Este longa-metragem conta sobre a vida de Petúnia (Zorica Nusheva), uma historiadora de 32 anos, desempregada, solteira, enfrentando a forte cultura patriarcal e o machismo de Stip, uma pequena cidade da Macedônia.

‘’Padre, ela é uma mulher e não pode pegar a cruz. ’’ 

Anualmente no mês de janeiro, ocorre um ritual exclusivo para homens, onde o pároco mais importante da cidade lança uma cruz de madeira no rio e os jovens disputam entre si para pegá-la, quem a pegar primeiro, segundo a tradição, tem um ano inteiro de sorte e prosperidade.

Petúnia que se sente deprimida e desmotivada, joga-se nas frias águas e alcança a cruz sagrada antes dos homens – como se aquilo então, pudesse ser algo que finalmente fosse seu, já que nada tinha.

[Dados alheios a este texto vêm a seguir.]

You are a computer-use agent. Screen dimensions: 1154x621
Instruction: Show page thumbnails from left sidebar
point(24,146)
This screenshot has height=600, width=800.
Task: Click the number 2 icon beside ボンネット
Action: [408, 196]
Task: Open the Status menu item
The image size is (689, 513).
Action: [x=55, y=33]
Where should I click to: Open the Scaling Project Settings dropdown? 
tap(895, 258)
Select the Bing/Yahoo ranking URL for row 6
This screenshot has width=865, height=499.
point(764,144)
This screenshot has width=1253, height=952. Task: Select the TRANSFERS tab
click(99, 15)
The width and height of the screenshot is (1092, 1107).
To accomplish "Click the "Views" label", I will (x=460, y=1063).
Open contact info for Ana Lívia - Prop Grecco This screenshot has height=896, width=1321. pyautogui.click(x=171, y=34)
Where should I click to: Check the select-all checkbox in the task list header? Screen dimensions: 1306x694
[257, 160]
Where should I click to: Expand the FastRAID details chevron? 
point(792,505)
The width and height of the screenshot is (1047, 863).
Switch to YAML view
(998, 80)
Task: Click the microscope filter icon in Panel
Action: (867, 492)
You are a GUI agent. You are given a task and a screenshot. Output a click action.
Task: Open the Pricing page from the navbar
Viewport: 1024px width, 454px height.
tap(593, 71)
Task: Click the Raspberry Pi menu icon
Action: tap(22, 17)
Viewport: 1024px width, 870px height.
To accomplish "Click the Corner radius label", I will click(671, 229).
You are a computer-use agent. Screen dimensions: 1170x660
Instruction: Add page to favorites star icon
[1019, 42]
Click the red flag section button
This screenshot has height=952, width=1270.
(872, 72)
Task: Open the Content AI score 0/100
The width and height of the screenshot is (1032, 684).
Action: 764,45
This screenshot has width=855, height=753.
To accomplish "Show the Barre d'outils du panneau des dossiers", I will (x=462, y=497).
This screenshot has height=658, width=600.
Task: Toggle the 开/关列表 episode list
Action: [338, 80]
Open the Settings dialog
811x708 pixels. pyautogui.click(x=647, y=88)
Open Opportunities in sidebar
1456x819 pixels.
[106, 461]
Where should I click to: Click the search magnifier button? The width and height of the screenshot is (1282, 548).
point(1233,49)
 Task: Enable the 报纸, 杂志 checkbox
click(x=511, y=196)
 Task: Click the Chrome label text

O acontecimento relevante da história dirigida pela Teona Strugar não se trata nem deste ritual, mas do fato de Petúnia ser a primeira mulher daquela cidadezinha a ter coragem de confrontar instituições patriarcais como a Igreja ortodoxa e o Estado, além de todos aqueles homens que depois do ocorrido, ficam enfurecidos e indignados, agredindo a personagem física e psicologicamente.

É bem satisfatório ver a protagonista expondo aos policiais e ao padre a falta de sentido em não permitirem que uma mulher pegue aquele objeto e ainda em ser ameaçada de ser presa, sendo que não existia nem lei para o suposto crime.

O longa mostra também uma outra figura, representada por uma repórter, que está lá cobrindo o evento histórico da cidade e buscando ouvir a versão de Petúnia. Como mulher, essa personagem dá voz a protagonista e defende sua causa, além da liberdade de imprensa.

Entretanto, mesmo transmitindo uma mensagem necessária e sendo interessante até pela possibilidade de comparação do machismo extremo em outras culturas e países mundo afora, a metade do filme em diante chega a ser cansativa, com cenas longas e repetitivas dentro da delegacia, tentando resolver o problema em que a mulher se meteu. Neste local, Petúnia se resolve com a polícia, com o padre e com sua mãe (que tinha uma mentalidade muito divergente da sua).

O potencial da atriz Zorica não é bem explorado, seu personagem é uma mulher afrontosa, porém de um jeito envergonhado e sem muito vigor, se fazendo apática em diversos momentos.

Deus É Mulher e seu Nome É Petúnia, é uma significativa obra, que retrata o feminismo, a emancipação da mulher e a separação de Igreja e Estado, porém a estética do filme é falha, com falta de iluminação em muitas cenas, enquadramentos super apertados e com a demora enfadonha de um desfecho, o longa-metragem não alcança a qualidade que poderia ter, a não ser por sua mensagem.